The years went by silently, uneventfully—day following day noiselessly, as sounds die in the sea. Spring came with its bounty of flowers; and fast on the trail of retreating winter they leaped forth in multitudes: daisy and phlox and poppy and bluebonnet and Indian feather and anemone all tossed their heads and flung their beautiful wings into the sunlight. The earth was sweet with the wild, fresh sweetness of flowers. Even the cacti and the brush blossomed like roses of Cashmere, hiding their thorns amid a profusion of loveliness.

Then the winter came, brief, primordial in its changes. The brown earth and the brown-gray sweep of the horizon, stretching inimitably away, wakened in rueful contrast to the riot of the vernal months.

Season after season went by until, indeed, I seemed but a ghost fluttering in and out among the whirling days. Overhead a sky of perennial blue; in my face the winds from every zone, and in my ears the somnolent sounds of the years gone to dust. I was overwhelmed by the impalpable significance of the primeval world—and by the mysterious unfoldings of life.

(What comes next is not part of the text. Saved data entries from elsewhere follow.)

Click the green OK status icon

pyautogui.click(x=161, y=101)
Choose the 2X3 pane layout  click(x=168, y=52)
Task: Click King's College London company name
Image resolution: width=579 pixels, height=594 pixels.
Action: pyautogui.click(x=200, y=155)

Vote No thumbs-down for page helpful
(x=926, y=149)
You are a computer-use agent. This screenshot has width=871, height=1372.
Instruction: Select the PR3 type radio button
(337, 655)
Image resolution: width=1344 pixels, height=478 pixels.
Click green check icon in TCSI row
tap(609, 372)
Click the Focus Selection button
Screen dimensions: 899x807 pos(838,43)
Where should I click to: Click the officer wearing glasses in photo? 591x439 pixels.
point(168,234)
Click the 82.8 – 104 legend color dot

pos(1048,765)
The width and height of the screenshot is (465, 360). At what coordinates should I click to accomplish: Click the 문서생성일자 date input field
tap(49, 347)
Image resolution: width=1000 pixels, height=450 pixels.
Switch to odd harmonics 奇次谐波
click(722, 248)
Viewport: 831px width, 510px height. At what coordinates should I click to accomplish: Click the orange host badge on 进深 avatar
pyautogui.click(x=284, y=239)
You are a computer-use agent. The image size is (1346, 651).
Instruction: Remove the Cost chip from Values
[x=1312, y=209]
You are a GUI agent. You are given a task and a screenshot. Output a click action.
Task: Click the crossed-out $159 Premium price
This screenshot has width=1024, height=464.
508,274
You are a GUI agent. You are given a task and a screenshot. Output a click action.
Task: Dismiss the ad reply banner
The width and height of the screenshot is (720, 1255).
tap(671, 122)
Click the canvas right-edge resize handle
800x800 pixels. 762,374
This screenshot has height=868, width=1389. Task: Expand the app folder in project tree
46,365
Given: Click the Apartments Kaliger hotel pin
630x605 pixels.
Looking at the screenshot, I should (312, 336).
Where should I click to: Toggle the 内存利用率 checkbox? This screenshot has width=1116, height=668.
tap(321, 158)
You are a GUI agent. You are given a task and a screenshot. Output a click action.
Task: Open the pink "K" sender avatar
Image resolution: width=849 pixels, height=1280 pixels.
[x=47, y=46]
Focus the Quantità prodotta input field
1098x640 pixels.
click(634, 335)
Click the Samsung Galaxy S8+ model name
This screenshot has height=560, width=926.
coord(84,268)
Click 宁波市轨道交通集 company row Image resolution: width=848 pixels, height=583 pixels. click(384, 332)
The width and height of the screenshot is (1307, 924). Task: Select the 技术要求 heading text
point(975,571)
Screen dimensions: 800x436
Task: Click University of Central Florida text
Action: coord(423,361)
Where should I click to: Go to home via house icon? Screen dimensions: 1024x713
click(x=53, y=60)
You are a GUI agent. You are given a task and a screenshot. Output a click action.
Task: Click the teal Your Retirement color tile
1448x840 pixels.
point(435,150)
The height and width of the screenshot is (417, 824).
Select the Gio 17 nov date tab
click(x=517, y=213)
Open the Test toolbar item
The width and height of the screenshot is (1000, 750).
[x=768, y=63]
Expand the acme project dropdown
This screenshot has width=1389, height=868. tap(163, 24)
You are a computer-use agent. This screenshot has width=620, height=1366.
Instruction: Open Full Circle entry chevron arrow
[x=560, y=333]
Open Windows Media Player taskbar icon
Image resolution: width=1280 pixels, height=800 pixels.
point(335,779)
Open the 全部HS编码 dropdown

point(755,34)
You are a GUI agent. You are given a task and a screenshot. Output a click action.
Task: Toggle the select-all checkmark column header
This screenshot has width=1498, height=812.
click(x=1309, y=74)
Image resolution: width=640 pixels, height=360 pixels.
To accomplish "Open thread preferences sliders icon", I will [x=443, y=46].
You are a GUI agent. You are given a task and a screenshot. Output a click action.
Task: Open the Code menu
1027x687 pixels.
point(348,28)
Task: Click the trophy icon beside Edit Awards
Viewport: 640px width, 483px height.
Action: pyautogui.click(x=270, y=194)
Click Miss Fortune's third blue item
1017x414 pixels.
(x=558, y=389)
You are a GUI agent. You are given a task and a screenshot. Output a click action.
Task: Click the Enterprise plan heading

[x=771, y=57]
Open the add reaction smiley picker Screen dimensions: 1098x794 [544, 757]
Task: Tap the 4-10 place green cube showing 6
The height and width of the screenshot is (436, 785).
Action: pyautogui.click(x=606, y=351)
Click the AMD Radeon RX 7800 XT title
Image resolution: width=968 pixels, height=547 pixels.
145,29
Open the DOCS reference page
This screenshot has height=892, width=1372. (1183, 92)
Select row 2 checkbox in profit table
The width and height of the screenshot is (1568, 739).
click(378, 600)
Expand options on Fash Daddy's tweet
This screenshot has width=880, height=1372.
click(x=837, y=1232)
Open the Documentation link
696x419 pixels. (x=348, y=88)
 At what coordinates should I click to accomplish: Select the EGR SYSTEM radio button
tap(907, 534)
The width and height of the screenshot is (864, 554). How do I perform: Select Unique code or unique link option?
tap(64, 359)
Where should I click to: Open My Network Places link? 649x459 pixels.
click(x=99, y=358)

Hours at a time I sat amid my little brothers, the bees, now and again catching up the harmonies of their existence and marveling much at the divine rhythm of their speech. The longer I sat and brooded the more I grew into their lives, until I seemed to know their every mood and to sound the mysteries of their being.

They seemed to know me and to love me. Often in their flight, tired and overladen, they would rest for a moment on my sleeve, and then away. Many a one did I raise from the earth where he had fallen—all too like our fellow-mortals—weighted down by burdens too heavy to bear. And how happy I was to see them, with ever so little help, again take wing and fly heartened to their homes. I have sometimes thought that, after all, men are but bees in their ultimate essence.

Thus, with the passing years, I, a keeper of bees, came to be one of them; and even now, though far distant, I wander in dreams through the open aisles about which their white houses cluster, and through that sweet rose-garden.

My cottage was framed in roses. Clambering Maréschal Neills, yellow as the sun; and Augusta Victorias, white as the snows of dead winters, leaned upon the walls; and all about varieties innumerable and known only to my mother, lifted their heads and prayed for the fulfilment of the law.

One rose there was of all roses the most beautiful. She called it the Queen of the Prairie. Red it was as the blood of the martyrs; and, huge as a lotus leaf, it blew the most wonderful of flowers. Here was my special pride. I loved it because of her hands; I loved it because it aspired toward perfection.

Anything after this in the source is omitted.